Data extract >>
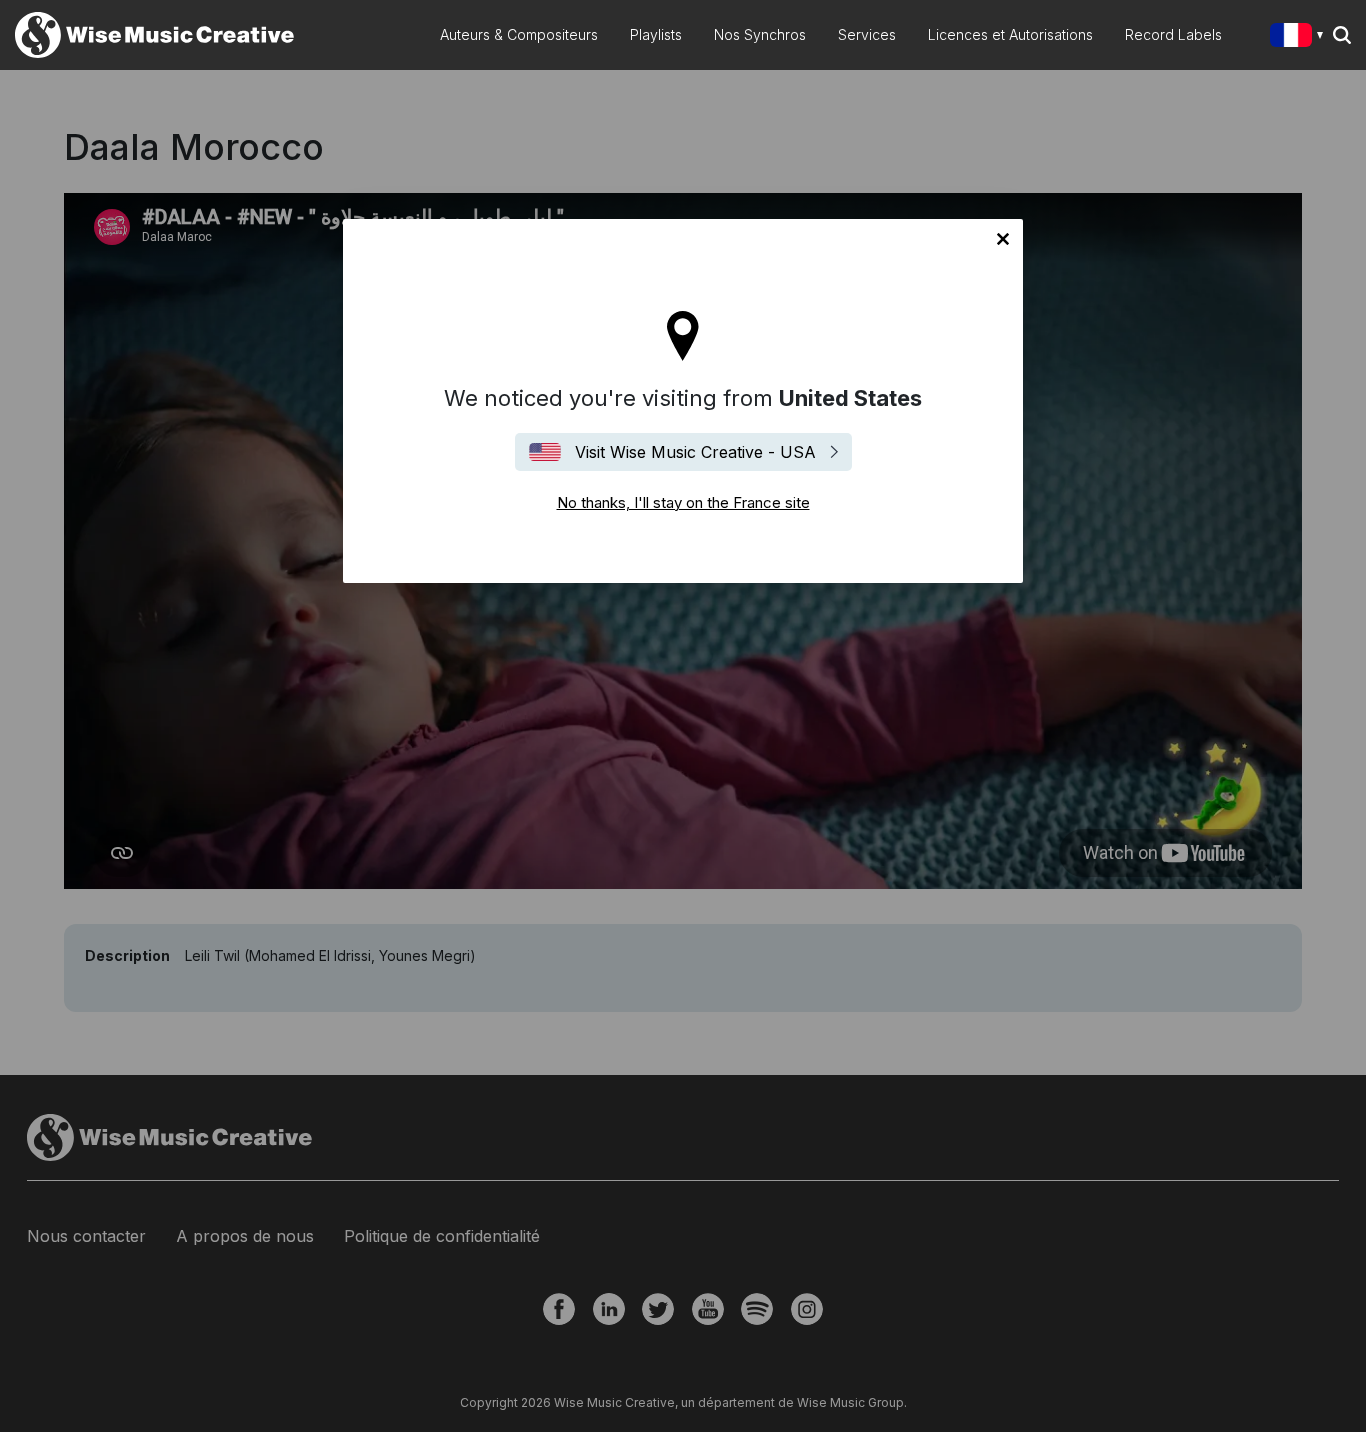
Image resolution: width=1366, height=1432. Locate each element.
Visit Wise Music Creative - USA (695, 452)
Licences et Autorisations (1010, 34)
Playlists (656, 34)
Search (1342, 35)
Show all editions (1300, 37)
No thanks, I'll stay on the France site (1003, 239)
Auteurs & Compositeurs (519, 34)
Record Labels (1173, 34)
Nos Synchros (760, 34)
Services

What to produce >> Please copy the lines above exactly as written, apart from any pictures.

Solved exercise >>
Image resolution: width=1366, height=1432. Locate each element.
Visit Wise Music Creative - USA (695, 452)
Licences et Autorisations (1010, 34)
Playlists (656, 34)
Search (1342, 35)
Show all editions (1300, 37)
No thanks, I'll stay on the France site (1003, 239)
Auteurs & Compositeurs (519, 34)
Record Labels (1173, 34)
Nos Synchros (760, 34)
Services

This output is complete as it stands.